Ähnlich sieht es bei der Aussprache aus, auch hierfür gibt es keine Standardisierung, sondern allenfalls weisende Werke wie die Deutsche Bühnenaussprache. Doch selbst für das Hochdeutsche gibt es verschiedene Aussprachen, wenigstens die deutsche, die österreichische und schweizerische.

Ob Mundarten im Unterricht verwendet werden sollten, ist wirklich schwer zu beantworten. Sie bedeuten Vielfalt, sie sind Erbe und bilden den Sprachreichtum des Deutschen, andererseits hätte ich beispielsweise wenig verstanden, wenn der Unterricht in Hessisch gehalten worden wäre.

Die ausschließliche Verwendung des Hochdeutschen scheint mir nicht sinnvoll, und beim Unterricht in einer Mundart sollte nicht übertrieben werden.

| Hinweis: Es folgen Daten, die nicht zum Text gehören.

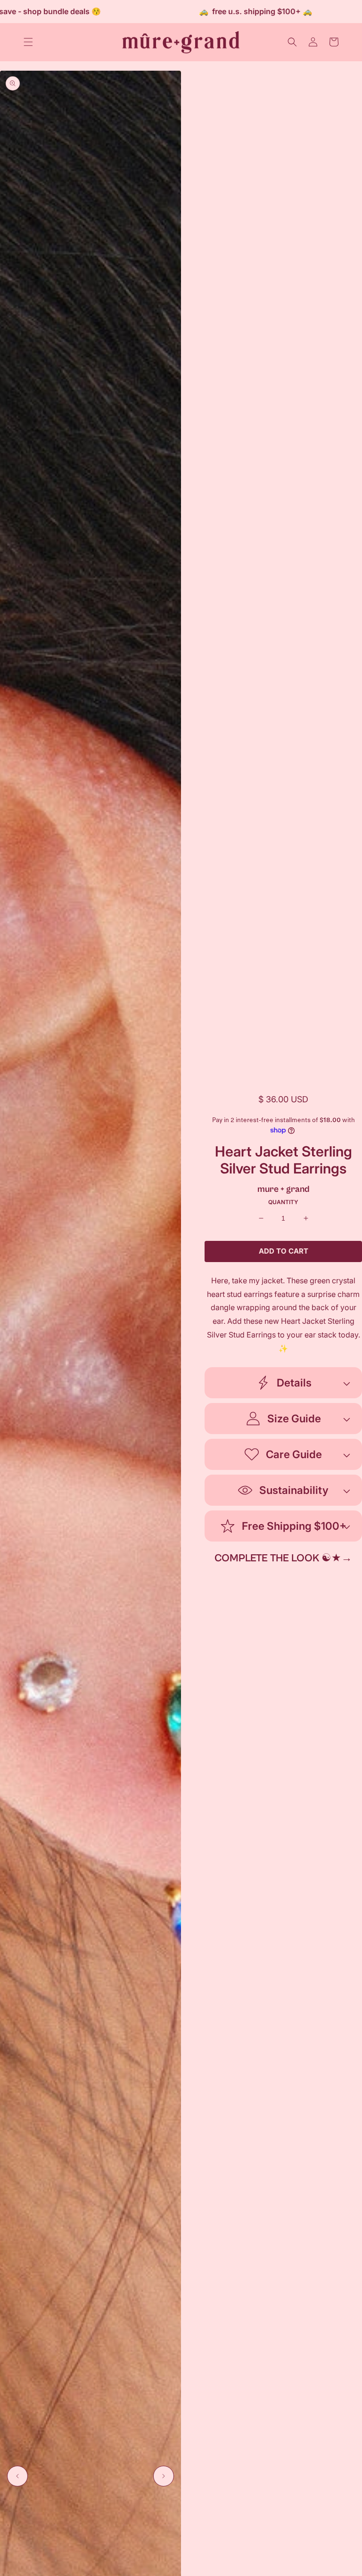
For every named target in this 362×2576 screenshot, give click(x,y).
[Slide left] (17, 2476)
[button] (28, 42)
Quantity (283, 1202)
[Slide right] (163, 2476)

Deren Erhalt wäre zwar wünschenswert, Verständlichkeit ist es jedoch ebenso. Für die gesprochene Sprach ist die Umgangssprache oder gehobene Sprache das Maß der Dinge, und wer mit ihnen Probleme hat – die ja eher gering und auf Einzelwörter und Ausdrücke beschränkt sind –, muß sie eben lernen. Wenn man in eine neue Region zieht, muß man das aber sowieso immer. (Beim erstenmal empfand ich es beispielsweise als unhöflich, als mir in Hamburg auf danke mit da nicht für geantwortet wurde.)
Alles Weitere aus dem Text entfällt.